Tem muito filé no cardápio do evento petropolitano, a começar pela estreia nacional do longa "De Pai Para Filho", de Paulo Halm, neste sábado, às 16h, seguido pelo aguardado "Vermelho Monet", de Halder Gomes, na sequência, às 18h. Mas a chance de prestigiar Saraceni e rever sua obra magistral torna a programação do festival um dever cinéfilo.
Estrela nos gramados nos anos 1950, quando jogava (com o gáudio de ser tricolor) pela escrete juvenil do Fluminense, o diretor carioca injetou lirismo nas veias do Cinema Novo. Passeou por Cannes em 1969, com "Capitu", e esteve por lá de novo em 1988 com "Natal da Portela", na Quinzena de Cineastas. "Só na liberdade é possível fazer um cinema diferente", dizia Saraceni.
No auge de sua performance futebolística, Saraceni resolveu virar cineasta após ter assistido a uma sessão de "Greed" ("Ouro e Maldição" no Brasil), de Erich von Stroheim. Entre 1962, quando rodou seu primeiro longa ("Porto das Caixas"), e 2011, ano de "O Gerente", derradeiro trabalho de sua vida, o diretor dedicou-se a filmar produções pautadas pelo lirismo. Uma das mais tocantes é o documentário "Banda de Ipanema — Folia de Albino" (2003). Na Retomada, Saraceni só teve chance de emplacar uma ficção: o já citado "O Viajante", que lhe rendeu uma menção especial da Federação Internacional de Imprensa Cinematográfica (Fipresci) no Festival de Moscou, em 1999. A projeção em Petrópolis hoje abre a telona da cidade, Centro de Cultura Raul de Leoni, para o desempenho precioso de Paulo César Peréio ao lado de Nuno Leal Maia.
Com recorrência, o nome de Saraceni reabre uma controvérsia histórica em torno da frase "Uma câmera na mão, uma ideia na cabeça". Embora seja atribuída a Glauber Rocha (1939-1981), ela teria sido cunhada por Paulo Cezar.
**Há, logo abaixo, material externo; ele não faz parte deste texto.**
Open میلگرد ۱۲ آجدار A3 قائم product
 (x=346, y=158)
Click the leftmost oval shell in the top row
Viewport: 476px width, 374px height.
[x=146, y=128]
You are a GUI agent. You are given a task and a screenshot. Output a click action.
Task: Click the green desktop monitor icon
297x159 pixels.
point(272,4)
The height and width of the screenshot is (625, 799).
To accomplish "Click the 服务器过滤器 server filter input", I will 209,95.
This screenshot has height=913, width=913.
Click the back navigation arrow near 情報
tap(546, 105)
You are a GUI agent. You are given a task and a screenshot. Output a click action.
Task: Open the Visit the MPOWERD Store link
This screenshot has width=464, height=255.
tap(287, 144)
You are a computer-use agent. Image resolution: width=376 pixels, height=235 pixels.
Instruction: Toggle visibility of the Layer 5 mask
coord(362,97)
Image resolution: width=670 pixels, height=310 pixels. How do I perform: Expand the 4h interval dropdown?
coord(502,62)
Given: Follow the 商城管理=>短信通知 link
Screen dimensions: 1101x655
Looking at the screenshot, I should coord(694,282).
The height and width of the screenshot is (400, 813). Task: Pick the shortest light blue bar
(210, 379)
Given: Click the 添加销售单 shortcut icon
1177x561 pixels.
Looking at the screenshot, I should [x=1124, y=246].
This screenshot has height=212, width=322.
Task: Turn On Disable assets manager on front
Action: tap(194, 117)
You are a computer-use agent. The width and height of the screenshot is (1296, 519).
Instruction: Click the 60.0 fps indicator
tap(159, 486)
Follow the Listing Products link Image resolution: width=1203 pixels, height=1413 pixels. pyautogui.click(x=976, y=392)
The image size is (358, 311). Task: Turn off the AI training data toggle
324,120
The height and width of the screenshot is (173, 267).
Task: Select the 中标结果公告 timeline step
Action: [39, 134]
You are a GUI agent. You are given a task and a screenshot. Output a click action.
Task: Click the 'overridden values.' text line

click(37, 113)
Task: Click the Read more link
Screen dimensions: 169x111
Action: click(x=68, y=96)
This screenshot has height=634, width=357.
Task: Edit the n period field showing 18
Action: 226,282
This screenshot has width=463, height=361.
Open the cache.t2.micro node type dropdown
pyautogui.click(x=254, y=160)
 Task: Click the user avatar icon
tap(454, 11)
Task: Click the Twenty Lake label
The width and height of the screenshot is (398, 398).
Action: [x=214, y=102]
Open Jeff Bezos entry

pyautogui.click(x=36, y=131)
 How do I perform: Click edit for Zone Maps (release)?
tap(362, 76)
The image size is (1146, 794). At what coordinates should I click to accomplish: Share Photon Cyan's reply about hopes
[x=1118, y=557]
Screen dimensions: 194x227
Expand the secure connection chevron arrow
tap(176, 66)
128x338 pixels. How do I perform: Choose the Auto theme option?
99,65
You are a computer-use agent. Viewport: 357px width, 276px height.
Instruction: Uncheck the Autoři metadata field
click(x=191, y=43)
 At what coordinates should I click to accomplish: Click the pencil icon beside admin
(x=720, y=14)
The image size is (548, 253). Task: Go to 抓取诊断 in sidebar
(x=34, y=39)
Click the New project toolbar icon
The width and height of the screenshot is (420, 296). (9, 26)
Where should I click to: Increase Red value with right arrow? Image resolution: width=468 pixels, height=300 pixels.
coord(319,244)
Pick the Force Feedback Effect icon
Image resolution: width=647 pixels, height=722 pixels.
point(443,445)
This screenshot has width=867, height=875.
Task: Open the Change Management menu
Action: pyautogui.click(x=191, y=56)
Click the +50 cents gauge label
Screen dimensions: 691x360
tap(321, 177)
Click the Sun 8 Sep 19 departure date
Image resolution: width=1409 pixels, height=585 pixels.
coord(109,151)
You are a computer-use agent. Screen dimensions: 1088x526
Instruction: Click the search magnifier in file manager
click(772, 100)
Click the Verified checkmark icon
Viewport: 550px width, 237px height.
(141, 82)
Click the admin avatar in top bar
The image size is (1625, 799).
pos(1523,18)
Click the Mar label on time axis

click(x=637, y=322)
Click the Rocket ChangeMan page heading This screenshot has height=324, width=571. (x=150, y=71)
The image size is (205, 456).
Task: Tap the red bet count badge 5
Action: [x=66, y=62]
Mas o que de fato importava entre eles era a amizade, como ele disse ao Globo, em 2010, num dia de jogo da Copa do Mundo. "A morte do Glauber me dói todo dia. Pouco antes de morrer, em 1980, Glauber foi ao cinema comigo, ver 'Gigolô Americano', do Paul Schrader, com Richard Gere. Quando a sessão acabou, ele virou para mim e perguntou: 'Paulo Cezar, você sabe fazer isso aí? Sabe filmar como os americanos estão filmando?' E eu: 'Não.' Aí ele disse: 'Então, Paulo Cezar, você está fodido'. Acho que ele estava certo".
No início dos anos 2000, a Versátil prensou em DVD seu magistral épico existencialista "Anchieta, José do Brasil" (1977), que arranca de Ney Latorraca uma das atuações mais radicais de nosso cinema. Em 2011, a Mostra de Tiradentes abriu suas atividades daquele ano homenageando Saraceni com uma exibição em tela grande de "O Gerente", que tem o já citado Latorraca numa trama baseada em Carlos Drumond de Andrade (1902-1987). O Bardo de Itabira era um dos vetores líricos de Paulo Cezar, assim como o compositor Lupicínio Rodrigues (1914-1974). "O segredo de se filmar o amor é a dignidade", dizia Saraceni. "Rossellini ensinou o cinema a ser digno".